## Article
We'll go back to our script and we'll add and execute and wait and just drop that right in


(49:40) Scott: Slick.


(49:44) Tim: Yeah. Sorry about that. I realized partly through demoing this that I have, it's a little bit of a tease, stay tuned yeah. Stay tuned.


(49:55) Scott: Got that admin flag on.


(49:58) Tim: Yeah. Yeah, exactly. We'll get something out yet. My bad. Anyway, so let's go back to our just where we-- that was my oppo thing that confused me. Okay. So now we're on this page. So now we should be at this step. Our next thing is going to be to add one to the cart. If we wanted to do this, like you could go ahead and choose like a different size. I think since we just want to measure the flow in this case, I don't know. We could probably just add to cart directly and yeah. So we'll just look at this button. Yeah. The ID looks like an option or the name too, right?


(50:42) Scott: Yeah.


(50:43) Tim: Yeah. The ID, the only thing that's throw me on the idea is this big number makes me nervous. Yeah. Like I'm not sure if that's a [Inaudible50:49] dynamic thing.

So let's try this, and then let's do the exact same thing. Document do query selector. And we're going to grab a button with a name of add.


(51:09) Scott: Looks good.


(51:09) Tim: Looking good. And then click


(51:12) Scott: Love those little previews that you get in depth.


(51:13) Tim: I do. The previews are so nice. So I click through that. Great. Now we get a little checkout thing. So let go back. Oh, go away. I don't think I'm set. I think we can ignore that. We could probably find a cookie to ignore that actually, but that's, we'll just for now for simplicity. Leave it Out of there.


(51:30) Scott: And you need to exec and wait on there as well.


(51:33) Tim: Yes, I do. Good call. I would've run this test and then been like, why isn't this working? Yeah, we could space this out just for readability too.


(51:44) Scott: Yeah. And if you're interested in these, scripting options, all these, various commands you can write are over in the docs.


(51:53) Tim: Yeah. On the, Custom scripting right there in front of me. I was looking for it.


(52:06) Scott: Yep. All right there. Lots you got to do.


(52:09) Tim: Yeah. It's there's quite a bit that can actually, we use scripting for things like advanced Firefox preferences and all sorts of fun stuff.


(52:16) Scott: Yeah. Very cool.


(52:18) Tim: Okay. So now we're here. So now the last thing we need to do is check out. So let's grab this one and we'll do the same. We'll just use that name attribute again and then do documents.queryselector.


(52:35) Scott: Good naming on this site. Everything's very clear.


(52:39) Tim: It's not always this easy to grab a, especially when you're getting into some of the stuff where it's like, angular, reactor, whatever, angular in particular like, and these forms can be driven by that. Then you have to get into like, sometimes it's funky. Like where does the click need to be fired from? And or is it the right event even? Yeah, this is nice. This is so much easier. That's the part, I'm curious about, cuz that transition, there seems to take a little bit, so we'll grab that. So now we know the script worked in the browser. We’ve got our commands here. We're only doing the one test. Let's fire it off. I can zoom out. Zooming in flexes that responsive chop though. I do like that.


(53:36) Scott: Yeah. And, and in my, my opinion, it highlights things that I need to fix


(53:44) Tim: There is that too. Yeah. It's nice. It's a good stress test.


(53:47) Scott: Yeah. Yeah. Its usability was the first, yeah. Aim.


(53:53) Tim: Exactly. It's a good step in the right direction for that.

## Information shown
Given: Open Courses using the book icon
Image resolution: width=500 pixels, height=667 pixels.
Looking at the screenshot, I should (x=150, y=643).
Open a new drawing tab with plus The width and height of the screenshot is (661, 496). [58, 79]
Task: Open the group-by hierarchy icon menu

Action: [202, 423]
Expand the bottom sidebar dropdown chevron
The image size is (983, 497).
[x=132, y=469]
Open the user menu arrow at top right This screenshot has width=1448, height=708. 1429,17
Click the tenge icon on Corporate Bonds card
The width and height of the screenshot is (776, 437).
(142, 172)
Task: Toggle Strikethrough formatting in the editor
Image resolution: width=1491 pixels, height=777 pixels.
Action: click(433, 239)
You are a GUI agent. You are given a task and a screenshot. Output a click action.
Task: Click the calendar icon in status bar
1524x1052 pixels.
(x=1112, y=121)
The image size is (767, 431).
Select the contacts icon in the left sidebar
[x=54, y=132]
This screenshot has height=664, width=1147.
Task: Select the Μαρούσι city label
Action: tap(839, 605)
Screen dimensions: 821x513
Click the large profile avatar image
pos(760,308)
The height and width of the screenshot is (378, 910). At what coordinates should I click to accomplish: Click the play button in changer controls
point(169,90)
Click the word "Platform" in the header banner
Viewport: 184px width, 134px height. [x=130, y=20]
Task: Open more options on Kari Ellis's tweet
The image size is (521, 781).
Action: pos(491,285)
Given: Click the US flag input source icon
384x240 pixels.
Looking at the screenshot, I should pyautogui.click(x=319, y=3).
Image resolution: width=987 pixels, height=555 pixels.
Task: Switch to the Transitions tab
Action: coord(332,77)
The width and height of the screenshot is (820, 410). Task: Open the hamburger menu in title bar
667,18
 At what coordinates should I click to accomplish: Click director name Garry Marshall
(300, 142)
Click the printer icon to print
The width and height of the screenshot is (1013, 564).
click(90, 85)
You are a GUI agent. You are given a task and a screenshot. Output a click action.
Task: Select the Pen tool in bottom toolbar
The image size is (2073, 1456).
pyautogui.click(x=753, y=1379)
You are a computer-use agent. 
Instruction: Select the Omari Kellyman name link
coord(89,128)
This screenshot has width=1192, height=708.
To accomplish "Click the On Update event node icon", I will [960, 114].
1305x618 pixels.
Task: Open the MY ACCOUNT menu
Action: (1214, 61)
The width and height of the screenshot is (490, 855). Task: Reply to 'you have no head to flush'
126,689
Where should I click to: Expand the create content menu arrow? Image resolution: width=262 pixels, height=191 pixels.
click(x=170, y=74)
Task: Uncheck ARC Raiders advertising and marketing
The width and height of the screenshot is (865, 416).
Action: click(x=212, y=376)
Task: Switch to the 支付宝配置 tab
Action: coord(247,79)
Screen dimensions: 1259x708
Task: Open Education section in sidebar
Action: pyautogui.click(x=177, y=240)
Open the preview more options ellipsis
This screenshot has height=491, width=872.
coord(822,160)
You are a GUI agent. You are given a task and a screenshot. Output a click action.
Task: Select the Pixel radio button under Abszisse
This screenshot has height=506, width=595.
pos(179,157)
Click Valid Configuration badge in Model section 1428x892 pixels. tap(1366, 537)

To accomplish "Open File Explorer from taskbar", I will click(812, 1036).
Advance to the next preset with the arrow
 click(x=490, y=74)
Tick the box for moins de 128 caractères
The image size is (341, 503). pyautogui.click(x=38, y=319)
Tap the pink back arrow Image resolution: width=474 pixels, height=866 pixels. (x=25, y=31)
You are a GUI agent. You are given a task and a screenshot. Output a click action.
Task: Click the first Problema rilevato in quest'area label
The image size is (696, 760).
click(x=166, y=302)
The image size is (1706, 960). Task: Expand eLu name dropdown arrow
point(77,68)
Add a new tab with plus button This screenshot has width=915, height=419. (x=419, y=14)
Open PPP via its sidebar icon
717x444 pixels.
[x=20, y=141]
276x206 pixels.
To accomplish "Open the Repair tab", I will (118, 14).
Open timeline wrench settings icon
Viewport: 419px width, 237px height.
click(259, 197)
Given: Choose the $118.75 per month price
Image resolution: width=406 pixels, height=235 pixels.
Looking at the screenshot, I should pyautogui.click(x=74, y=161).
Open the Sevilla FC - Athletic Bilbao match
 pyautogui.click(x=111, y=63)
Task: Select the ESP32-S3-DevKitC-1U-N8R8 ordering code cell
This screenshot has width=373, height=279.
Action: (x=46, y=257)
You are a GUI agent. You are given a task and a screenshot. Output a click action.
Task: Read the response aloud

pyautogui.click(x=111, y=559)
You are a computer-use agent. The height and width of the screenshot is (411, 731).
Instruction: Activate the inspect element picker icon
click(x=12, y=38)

## Jobs
1 > List every timestamp in the scripting demo transcript that marks a line spoken by Scott between 51:00 and 52:59.
2 > Pick up the scripting demo transcript after its last line and write the next part of it.

## Exercise responses
1 > 51:09, 51:12, 51:30, 51:44, 52:06, 52:16, 52:35

2 >
(53:57) Scott: All right. So we've got a, multi-step kicked off of,


(53:59) Tim: Yeah, I know. This might take a little bit, right. Cuz even though we're only doing the one test run, it's going to be a lot more involved. Right. It's going to have to load the page. It's going to wait till the page loads. Then it's going to exec the JavaScript, wait until any related activity concludes, then keep kind of moving through. But yeah, no, this time, at least we get to see that entire flow. And so what we're hoping for here is like, it's one thing to land directly on a product page. It's another thing to land directly on a checkout page. But like that actual process in real life, the way users are going to go through it is those interactions in between. And then, you want to check and make sure there's not a significant cap or unnecessary friction.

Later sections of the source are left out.